▶ **Problem statement**
Give an exact copy of every entry.

▶ **Data excerpts**
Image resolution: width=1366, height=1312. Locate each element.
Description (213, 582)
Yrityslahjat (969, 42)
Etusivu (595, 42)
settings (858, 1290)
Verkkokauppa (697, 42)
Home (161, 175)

▶ **Solution for this task**
Image resolution: width=1366, height=1312. Locate each element.
Description (213, 582)
Yrityslahjat (969, 42)
Etusivu (595, 42)
settings (858, 1290)
Verkkokauppa (697, 42)
Home (161, 175)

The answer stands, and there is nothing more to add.